_Text segment_
*-*-*

Tales of a Sharp Trader And His Day at the Fair

EVERY morning as I thump my egg with the back of a spoon, to subdue it for excoriation in readiness for alimentary uses, I reach across and press the button that activates my National receiver so I can hear a radio station, which, a female soon assures me, is located in Barstin.

Lately, about the time I replace the salt and pepper shakers, a gentleman appears with a frantic voice that couldn't sell popcorn at a ballgame and assures me rapidly that something I don't know about and don't want can be had, if I hurry-hurry, for ''only'' $199.

It has been at least a half-century since I have seen anything priced around $200 that is worth more than 75 cents, and the ''only'' in this pitch causes me unfailingly to reach over and press that button again. An egg, at my breakfast, commences in a raucous hullabaloo and finishes in blessed silence.

*-*-*

_Extracted material_
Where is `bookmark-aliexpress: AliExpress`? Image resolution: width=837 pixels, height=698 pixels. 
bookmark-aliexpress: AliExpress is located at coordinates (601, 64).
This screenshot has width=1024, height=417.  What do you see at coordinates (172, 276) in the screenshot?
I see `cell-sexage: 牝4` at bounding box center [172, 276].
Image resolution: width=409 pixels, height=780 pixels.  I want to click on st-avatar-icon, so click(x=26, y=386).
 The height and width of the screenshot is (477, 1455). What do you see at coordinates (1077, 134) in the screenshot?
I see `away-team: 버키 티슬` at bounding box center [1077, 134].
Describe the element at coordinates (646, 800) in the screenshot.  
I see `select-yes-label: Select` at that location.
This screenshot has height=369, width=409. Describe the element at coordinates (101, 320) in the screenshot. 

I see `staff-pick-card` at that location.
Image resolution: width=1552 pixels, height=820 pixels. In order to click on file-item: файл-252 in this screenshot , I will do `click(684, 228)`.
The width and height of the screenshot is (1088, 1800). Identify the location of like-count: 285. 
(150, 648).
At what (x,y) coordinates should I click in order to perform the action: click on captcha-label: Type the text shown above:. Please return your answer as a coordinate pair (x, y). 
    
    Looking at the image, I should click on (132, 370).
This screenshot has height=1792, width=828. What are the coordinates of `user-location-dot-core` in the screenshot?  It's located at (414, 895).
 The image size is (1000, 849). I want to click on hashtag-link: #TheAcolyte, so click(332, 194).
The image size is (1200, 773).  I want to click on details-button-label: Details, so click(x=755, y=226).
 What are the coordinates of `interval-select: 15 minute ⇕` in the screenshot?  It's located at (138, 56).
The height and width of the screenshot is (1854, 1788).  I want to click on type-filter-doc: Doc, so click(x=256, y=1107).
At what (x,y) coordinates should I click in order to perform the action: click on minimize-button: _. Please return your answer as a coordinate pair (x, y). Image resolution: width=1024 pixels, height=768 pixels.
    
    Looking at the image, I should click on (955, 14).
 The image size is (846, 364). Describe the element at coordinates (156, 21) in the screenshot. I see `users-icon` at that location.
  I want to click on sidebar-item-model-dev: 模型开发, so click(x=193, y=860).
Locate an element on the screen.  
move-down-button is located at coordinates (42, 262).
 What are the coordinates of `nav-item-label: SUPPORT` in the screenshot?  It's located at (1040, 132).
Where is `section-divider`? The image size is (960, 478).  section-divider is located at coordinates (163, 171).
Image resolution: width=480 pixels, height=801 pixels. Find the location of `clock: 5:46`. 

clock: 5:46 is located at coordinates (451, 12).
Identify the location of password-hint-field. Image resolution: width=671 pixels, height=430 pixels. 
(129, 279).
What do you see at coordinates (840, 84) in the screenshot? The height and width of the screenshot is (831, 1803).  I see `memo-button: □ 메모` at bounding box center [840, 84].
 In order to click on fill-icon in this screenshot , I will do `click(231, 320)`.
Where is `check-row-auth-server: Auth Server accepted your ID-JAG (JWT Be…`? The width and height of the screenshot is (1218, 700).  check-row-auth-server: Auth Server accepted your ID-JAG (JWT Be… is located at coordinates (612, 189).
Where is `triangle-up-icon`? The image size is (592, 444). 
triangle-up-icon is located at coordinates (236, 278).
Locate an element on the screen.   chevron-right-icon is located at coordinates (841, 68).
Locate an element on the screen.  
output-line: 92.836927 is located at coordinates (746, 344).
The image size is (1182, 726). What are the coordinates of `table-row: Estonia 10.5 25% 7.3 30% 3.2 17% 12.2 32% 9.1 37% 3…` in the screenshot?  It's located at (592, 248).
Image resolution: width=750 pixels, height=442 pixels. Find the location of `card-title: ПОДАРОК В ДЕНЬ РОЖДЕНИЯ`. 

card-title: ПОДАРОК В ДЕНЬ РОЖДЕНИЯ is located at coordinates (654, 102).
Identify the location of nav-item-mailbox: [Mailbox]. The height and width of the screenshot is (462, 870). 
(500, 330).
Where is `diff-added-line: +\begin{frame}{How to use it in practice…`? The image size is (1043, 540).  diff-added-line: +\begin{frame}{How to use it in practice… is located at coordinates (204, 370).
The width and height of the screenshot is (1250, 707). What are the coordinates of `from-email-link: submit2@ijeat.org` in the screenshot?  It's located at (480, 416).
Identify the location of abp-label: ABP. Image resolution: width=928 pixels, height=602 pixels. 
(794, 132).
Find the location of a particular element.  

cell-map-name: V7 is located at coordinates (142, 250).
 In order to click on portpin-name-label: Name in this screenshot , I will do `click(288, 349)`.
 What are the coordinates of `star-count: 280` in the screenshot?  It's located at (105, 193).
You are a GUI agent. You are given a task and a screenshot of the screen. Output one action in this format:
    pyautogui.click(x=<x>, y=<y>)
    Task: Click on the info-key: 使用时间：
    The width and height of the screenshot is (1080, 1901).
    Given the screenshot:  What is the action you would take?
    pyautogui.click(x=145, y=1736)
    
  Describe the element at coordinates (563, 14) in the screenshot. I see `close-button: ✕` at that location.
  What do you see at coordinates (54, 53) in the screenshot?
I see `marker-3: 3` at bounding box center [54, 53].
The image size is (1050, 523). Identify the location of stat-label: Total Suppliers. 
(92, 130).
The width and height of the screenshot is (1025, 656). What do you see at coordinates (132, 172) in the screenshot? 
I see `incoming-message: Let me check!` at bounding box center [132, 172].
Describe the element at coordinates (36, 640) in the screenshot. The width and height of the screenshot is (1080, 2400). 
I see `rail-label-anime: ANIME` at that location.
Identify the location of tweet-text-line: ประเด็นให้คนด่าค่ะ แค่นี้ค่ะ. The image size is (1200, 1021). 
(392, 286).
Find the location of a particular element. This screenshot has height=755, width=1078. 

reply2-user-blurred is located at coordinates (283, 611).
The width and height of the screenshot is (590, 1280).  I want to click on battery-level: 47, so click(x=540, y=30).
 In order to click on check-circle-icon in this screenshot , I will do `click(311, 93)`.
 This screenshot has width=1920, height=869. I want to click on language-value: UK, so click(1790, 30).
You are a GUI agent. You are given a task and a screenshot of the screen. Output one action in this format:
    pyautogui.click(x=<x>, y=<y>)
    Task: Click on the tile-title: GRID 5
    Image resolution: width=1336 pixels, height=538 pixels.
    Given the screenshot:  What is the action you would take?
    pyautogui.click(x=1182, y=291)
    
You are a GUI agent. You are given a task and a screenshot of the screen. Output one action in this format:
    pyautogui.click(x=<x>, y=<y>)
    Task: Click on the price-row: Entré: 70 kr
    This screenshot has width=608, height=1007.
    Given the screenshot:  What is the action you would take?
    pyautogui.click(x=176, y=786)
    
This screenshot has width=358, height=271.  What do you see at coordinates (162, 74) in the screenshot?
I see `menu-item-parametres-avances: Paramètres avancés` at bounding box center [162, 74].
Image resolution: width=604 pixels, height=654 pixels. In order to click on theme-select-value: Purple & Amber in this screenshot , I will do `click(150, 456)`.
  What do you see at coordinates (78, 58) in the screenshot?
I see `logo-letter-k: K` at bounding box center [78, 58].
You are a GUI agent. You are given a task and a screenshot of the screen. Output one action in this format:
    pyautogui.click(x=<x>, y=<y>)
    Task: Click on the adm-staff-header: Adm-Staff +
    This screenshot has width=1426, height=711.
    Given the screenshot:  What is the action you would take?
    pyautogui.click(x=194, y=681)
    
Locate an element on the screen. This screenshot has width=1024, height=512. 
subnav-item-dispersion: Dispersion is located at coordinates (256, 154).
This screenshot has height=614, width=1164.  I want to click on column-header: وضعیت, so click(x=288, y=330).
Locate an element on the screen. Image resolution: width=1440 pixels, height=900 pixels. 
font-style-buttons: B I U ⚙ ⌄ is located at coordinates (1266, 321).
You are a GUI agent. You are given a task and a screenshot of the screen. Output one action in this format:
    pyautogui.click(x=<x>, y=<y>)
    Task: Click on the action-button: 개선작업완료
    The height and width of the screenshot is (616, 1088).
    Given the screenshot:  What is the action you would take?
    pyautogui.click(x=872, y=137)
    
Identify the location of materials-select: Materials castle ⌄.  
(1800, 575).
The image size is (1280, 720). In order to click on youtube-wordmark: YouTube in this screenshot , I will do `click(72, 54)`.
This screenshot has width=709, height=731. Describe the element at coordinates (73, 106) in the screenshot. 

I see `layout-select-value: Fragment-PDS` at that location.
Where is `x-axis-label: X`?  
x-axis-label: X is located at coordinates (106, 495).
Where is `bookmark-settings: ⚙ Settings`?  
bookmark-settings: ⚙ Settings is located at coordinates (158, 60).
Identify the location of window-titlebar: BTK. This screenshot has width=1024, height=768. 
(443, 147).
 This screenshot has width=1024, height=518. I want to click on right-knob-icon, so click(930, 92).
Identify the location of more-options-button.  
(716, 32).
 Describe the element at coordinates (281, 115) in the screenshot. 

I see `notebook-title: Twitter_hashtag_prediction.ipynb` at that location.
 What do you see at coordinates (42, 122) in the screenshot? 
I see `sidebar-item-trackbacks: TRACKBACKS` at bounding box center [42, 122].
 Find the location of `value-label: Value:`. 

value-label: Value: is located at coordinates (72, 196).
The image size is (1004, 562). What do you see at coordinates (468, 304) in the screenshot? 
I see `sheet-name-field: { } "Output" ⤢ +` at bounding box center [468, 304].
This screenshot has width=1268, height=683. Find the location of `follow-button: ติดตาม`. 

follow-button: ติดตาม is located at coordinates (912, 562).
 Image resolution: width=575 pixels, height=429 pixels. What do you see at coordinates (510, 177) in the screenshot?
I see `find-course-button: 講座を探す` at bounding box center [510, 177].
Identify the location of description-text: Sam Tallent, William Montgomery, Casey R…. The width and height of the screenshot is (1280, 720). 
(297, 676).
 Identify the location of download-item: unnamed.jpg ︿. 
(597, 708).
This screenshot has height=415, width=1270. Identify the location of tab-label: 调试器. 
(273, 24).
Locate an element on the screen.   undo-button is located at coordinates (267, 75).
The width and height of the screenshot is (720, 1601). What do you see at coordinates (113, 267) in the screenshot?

*-*-*

_Work order 1_
In the breakfast-radio essay, why does the narrator press the button on the receiver a second time?
_Work order 2_
Repeat the stretch of the breakfast-radio essay from "Tales of a Sharp" through "for ''only'' $199.".
_Work order 3_
Rewrite the breakfast-radio essay's paragraph that begins "Lately, about the time I replace the salt and pepper shakers" in one shorter sentence, keeping its main facts.

_Worked solution 1_
The narrator presses it because the "only" in the salesman's $199 pitch always provokes that reaction. In at least half a century, the narrator hasn't seen anything priced around $200 that is worth more than 75 cents.

_Worked solution 2_
Tales of a Sharp Trader And His Day at the Fair

EVERY morning as I thump my egg with the back of a spoon, to subdue it for excoriation in readiness for alimentary uses, I reach across and press the button that activates my National receiver so I can hear a radio station, which, a female soon assures me, is located in Barstin.

Lately, about the time I replace the salt and pepper shakers, a gentleman appears with a frantic voice that couldn't sell popcorn at a ballgame and assures me rapidly that something I don't know about and don't want can be had, if I hurry-hurry, for ''only'' $199.

_Worked solution 3_
Lately, around the time the salt and pepper shakers go back, a frantic-voiced man comes on and rapidly urges the narrator to hurry and buy something unknown and unwanted for "only" $199.